3.1 La présentation des résultats

3.1.6 Entretien avec le travailleur social 6 (TS6)

Lorsque nous questionnons TS6 à savoir ce qu’est pour lui un dilemme éthique, il fait référence à l’affrontement entre deux valeurs reliées aux normes de pratique qui s’opposent. Un dilemme éthique peut également survenir, selon TS6, lorsqu’une règle de fonctionnement, liée au code de déontologie ou imposée par l’employeur, entre en conflit avec des valeurs du travailleur social : « C’est des valeurs qui s’affrontent ou ça peut aussi être une règle de fonctionnement, que ce soit lié aussi au code de déontologie ou que ce soit imposé par notre employeur, qui entre en conflit avec des valeurs.» TS6 insiste sur l’importance de prendre le temps nécessaire à la résolution des dilemmes éthiques.
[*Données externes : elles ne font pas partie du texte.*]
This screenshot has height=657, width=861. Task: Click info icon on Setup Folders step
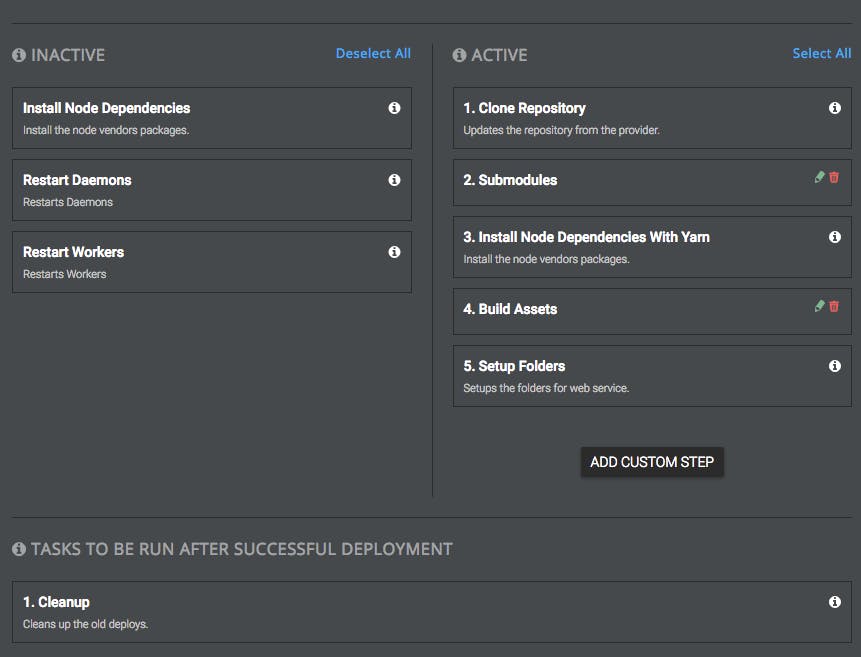[835, 366]
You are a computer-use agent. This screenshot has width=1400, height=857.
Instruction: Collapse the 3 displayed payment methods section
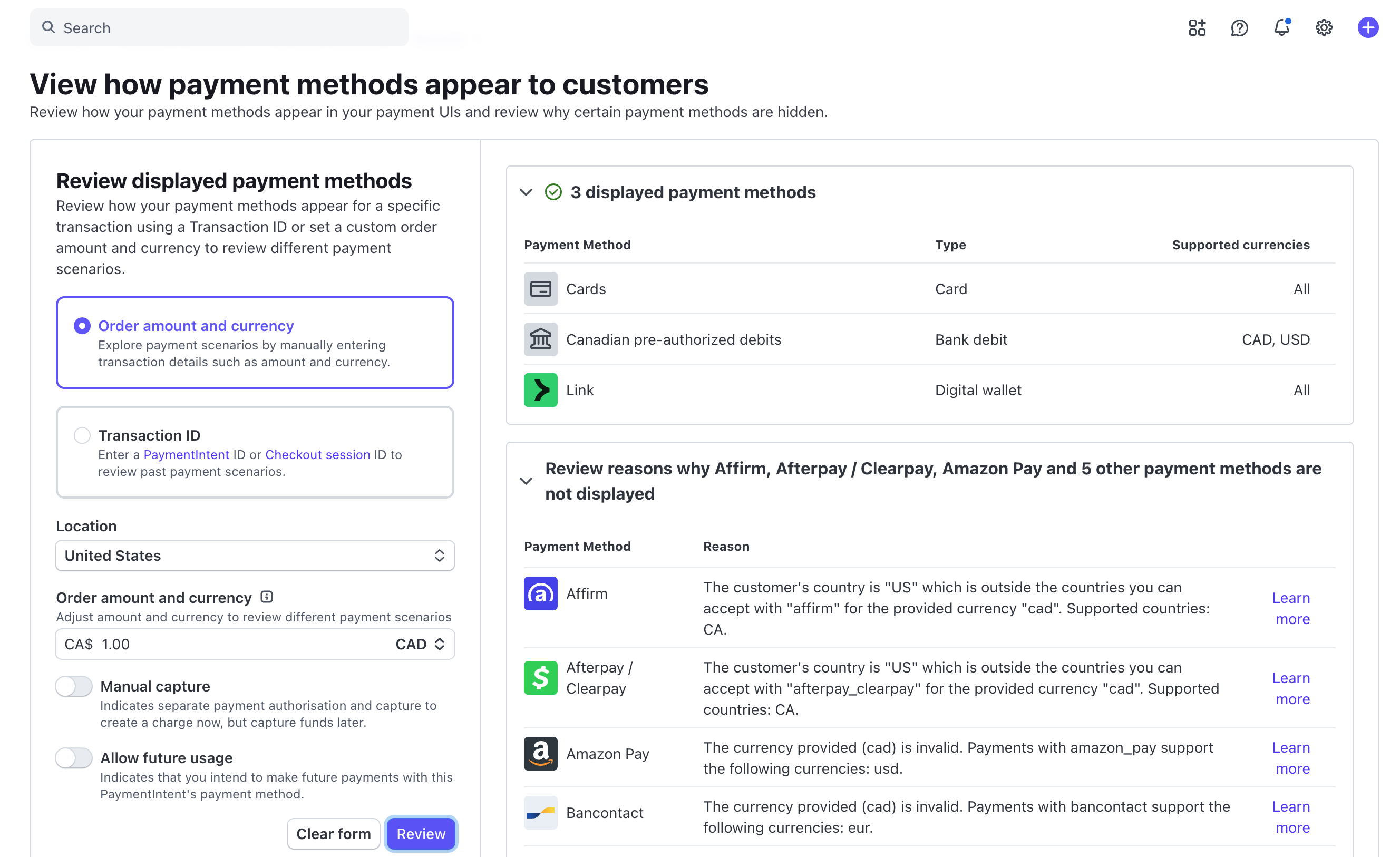pos(526,193)
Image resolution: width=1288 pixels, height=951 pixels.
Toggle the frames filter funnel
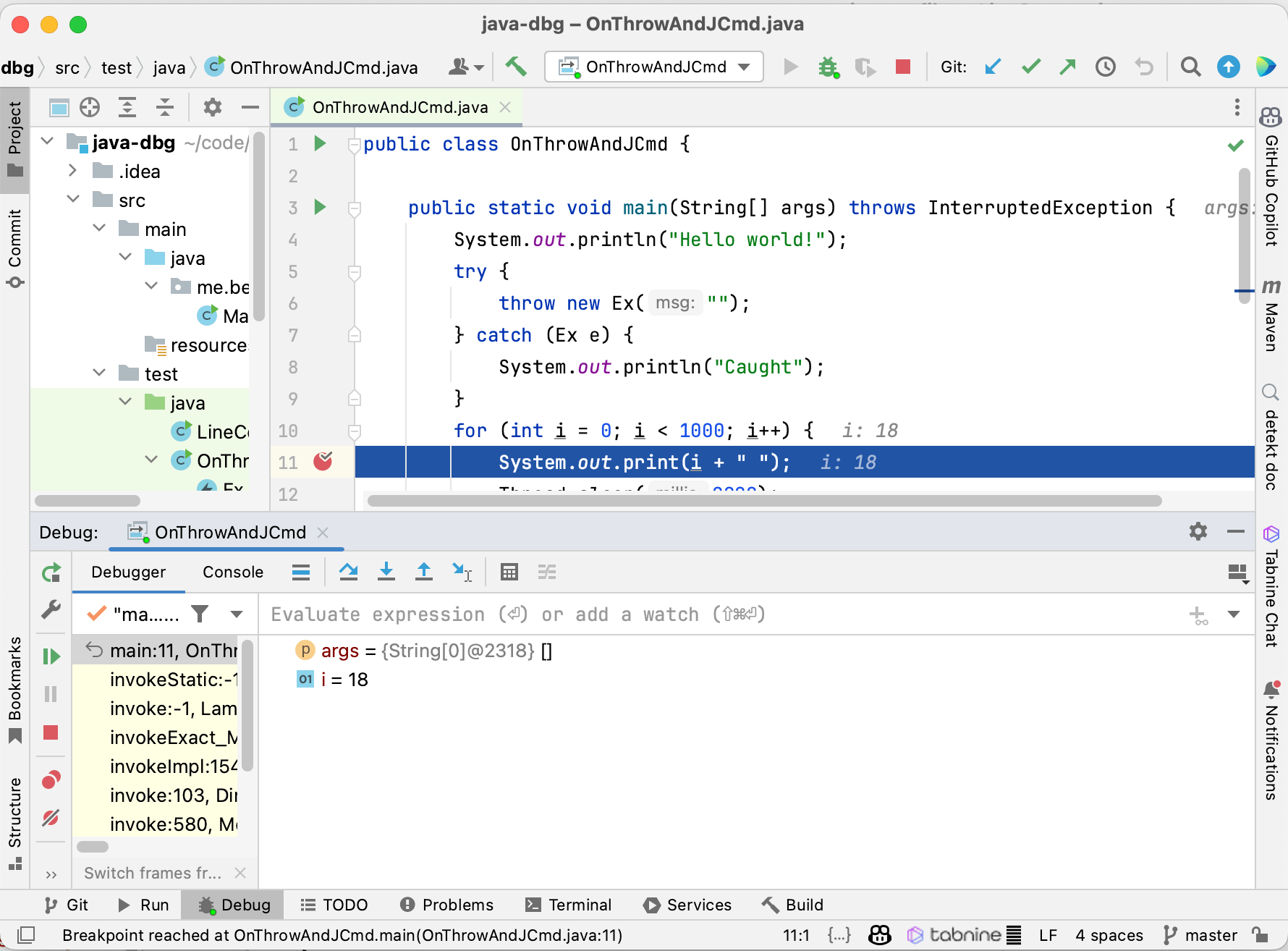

Comme c’est des situations qui sont souvent complexes, [… t]u peux comme pas trop synthétiser là. Faut que tu prennes le temps de tout décrire en détail là. C’est quoi les risques, c’est quoi la situation, c’est quoi mes inquiétudes. C’est quoi l’impact ça peut avoir au niveau psychologique, que ça peut avoir pour la personne. (TS6)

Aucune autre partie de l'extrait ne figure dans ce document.